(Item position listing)
○ ○ ○
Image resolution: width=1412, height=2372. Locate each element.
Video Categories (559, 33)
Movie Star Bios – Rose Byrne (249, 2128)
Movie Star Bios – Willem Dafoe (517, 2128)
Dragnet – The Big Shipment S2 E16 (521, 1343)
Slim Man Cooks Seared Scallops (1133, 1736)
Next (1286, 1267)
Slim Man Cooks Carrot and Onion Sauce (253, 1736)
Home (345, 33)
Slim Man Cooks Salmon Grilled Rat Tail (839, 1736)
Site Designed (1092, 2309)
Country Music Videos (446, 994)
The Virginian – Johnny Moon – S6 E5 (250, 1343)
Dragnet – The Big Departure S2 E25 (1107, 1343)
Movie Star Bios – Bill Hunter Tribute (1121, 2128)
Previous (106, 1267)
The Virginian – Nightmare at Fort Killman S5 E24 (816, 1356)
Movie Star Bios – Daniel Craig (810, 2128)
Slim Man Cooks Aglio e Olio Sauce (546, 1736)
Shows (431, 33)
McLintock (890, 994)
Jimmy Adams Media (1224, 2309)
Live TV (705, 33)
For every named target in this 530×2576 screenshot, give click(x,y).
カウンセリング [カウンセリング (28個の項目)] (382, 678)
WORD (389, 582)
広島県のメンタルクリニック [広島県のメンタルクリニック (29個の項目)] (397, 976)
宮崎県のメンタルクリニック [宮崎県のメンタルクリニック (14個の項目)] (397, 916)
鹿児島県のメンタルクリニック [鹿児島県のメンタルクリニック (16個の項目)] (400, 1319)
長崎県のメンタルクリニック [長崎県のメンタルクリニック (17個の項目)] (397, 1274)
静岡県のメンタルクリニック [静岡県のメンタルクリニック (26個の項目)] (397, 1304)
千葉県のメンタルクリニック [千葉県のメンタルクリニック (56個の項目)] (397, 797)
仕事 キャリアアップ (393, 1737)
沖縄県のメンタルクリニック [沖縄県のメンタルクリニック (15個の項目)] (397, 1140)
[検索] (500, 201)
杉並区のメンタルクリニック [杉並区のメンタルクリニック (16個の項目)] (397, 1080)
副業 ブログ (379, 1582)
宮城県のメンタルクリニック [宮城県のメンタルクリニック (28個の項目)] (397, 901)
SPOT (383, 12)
○ ○ ○
▸ Your instructions:
Copy every line of this listing without changing anything.

▸ Task answer:
Image resolution: width=1412, height=2372. Locate each element.
Video Categories (559, 33)
Movie Star Bios – Rose Byrne (249, 2128)
Movie Star Bios – Willem Dafoe (517, 2128)
Dragnet – The Big Shipment S2 E16 (521, 1343)
Slim Man Cooks Seared Scallops (1133, 1736)
Next (1286, 1267)
Slim Man Cooks Carrot and Onion Sauce (253, 1736)
Home (345, 33)
Slim Man Cooks Salmon Grilled Rat Tail (839, 1736)
Site Designed (1092, 2309)
Country Music Videos (446, 994)
The Virginian – Johnny Moon – S6 E5 (250, 1343)
Dragnet – The Big Departure S2 E25 (1107, 1343)
Movie Star Bios – Bill Hunter Tribute (1121, 2128)
Previous (106, 1267)
The Virginian – Nightmare at Fort Killman S5 E24 (816, 1356)
Movie Star Bios – Daniel Craig (810, 2128)
Slim Man Cooks Aglio e Olio Sauce (546, 1736)
Shows (431, 33)
McLintock (890, 994)
Jimmy Adams Media (1224, 2309)
Live TV (705, 33)
For every named target in this 530×2576 screenshot, give click(x,y).
カウンセリング [カウンセリング (28個の項目)] (382, 678)
WORD (389, 582)
広島県のメンタルクリニック [広島県のメンタルクリニック (29個の項目)] (397, 976)
宮崎県のメンタルクリニック [宮崎県のメンタルクリニック (14個の項目)] (397, 916)
鹿児島県のメンタルクリニック [鹿児島県のメンタルクリニック (16個の項目)] (400, 1319)
長崎県のメンタルクリニック [長崎県のメンタルクリニック (17個の項目)] (397, 1274)
静岡県のメンタルクリニック [静岡県のメンタルクリニック (26個の項目)] (397, 1304)
千葉県のメンタルクリニック [千葉県のメンタルクリニック (56個の項目)] (397, 797)
仕事 キャリアアップ (393, 1737)
沖縄県のメンタルクリニック [沖縄県のメンタルクリニック (15個の項目)] (397, 1140)
[検索] (500, 201)
杉並区のメンタルクリニック [杉並区のメンタルクリニック (16個の項目)] (397, 1080)
副業 ブログ (379, 1582)
宮城県のメンタルクリニック [宮城県のメンタルクリニック (28個の項目)] (397, 901)
SPOT (383, 12)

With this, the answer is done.